▶ **Brief**
The entries are to be reproduced verbatim, with all pictures omitted.

▶ **Exercise material**

|---|

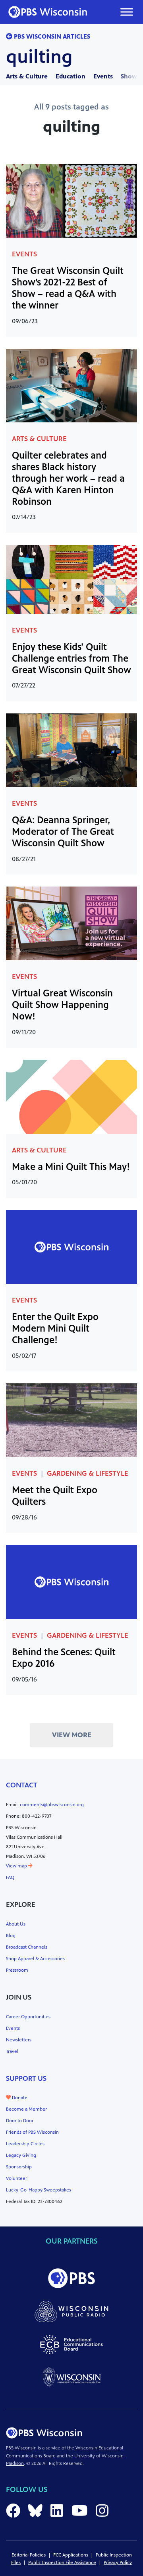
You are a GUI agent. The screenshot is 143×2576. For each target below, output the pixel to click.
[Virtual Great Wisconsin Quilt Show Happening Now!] (71, 923)
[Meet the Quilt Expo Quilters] (71, 1420)
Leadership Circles (25, 2143)
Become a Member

|---|

▶ **Written solution**
You are a GUI agent. The screenshot is 143×2576. For each target below, output the pixel to click.
[Virtual Great Wisconsin Quilt Show Happening Now!] (71, 923)
[Meet the Quilt Expo Quilters] (71, 1420)
Leadership Circles (25, 2143)
Become a Member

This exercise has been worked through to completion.